Childhood is a time of figuring out who you are, what you like, and how you want to present yourself to the world—and occasionally, that process also results in behavior that, in hindsight, might be embarrassing or reprehensible. Investigating those experiences in order to comprehend what they say about us—both then and now—can be an uncomfortable undertaking. That’s precisely the mission embarked upon by When We Were Bullies, acclaimed filmmaker Jay Rosenblatt’s Oscar-nominated short documentary about a traumatic incident from his past, the memories that it evokes, and the lessons he comes to learn about the target of his bad behavior, his classmate accomplices, and himself.

Premiering March 30 on HBO, When We Were Bullies is a trip back in time for Rosenblatt—specifically, to his 1965-1966 fifth grade school year at PS 194 in Brooklyn, New York. That’s not the sole era the film revisits, however, as Rosenblatt begins his 35-minute gem with present-day footage of him and another man struggling to climb over a fence and into PS 194’s schoolyard, where decades earlier, they had mistreated a fellow student. Before Rosenblatt can get into the nitty-gritty of that fateful day, he details the origins of this self-inquiry, which began in 1992 San Francisco. At work on what would become his 1994 short The Smell of Burning Ants, Rosenblatt was scanning footage from black-and-white 1950s educational films when his eye was caught by a clip of two kids sparring in front of an elementary school—and, particularly, by a brief instance in which a young bystander to this fracas suddenly throws a quick punch at one of the fighters.

The reason this fleeting moment struck Rosenblatt so deeply was that he saw himself in this “collaborator,” due to his own adolescent wrongdoing.

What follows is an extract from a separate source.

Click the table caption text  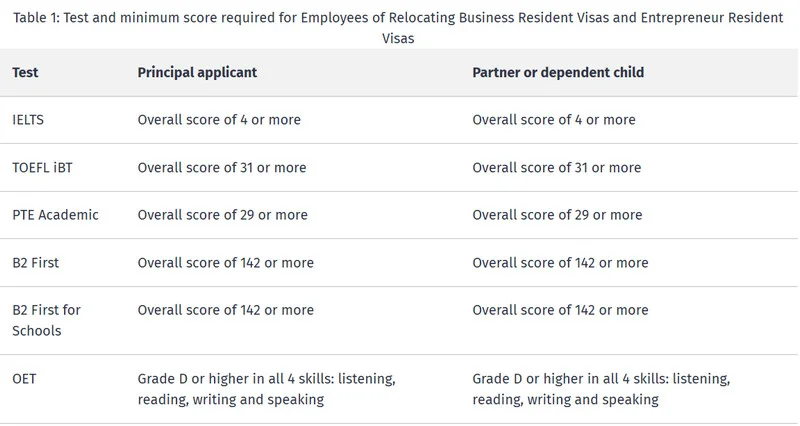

To explain that formative event, however, Rosenblatt must first recount an amazing coincidence. In 1994, while teaching a course on filmmaking, he became impressed by the narrator of one student’s project, and sought this individual out. Amazingly, this figure was Richard, a fellow fifth grade classmate of Rosenblatt’s, whose memory remained sharp about their bullying. On an otherwise ordinary Wednesday, their teacher Mrs. Bromberg had held the class late, blaming “Richard” for speaking when he should have been silent. Since Richard had known that he wasn’t responsible, he quickly surmised that Mrs. Bromberg was referring to their classmate Dick (a nickname the boy had received in fourth grade, because he shared a room with three other Richards). Richard told everyone that Dick had earned them their punishment, and when the bell rang, many of the students chased after Dick, surrounding him on the playground and beating him up until he was finally able to flee.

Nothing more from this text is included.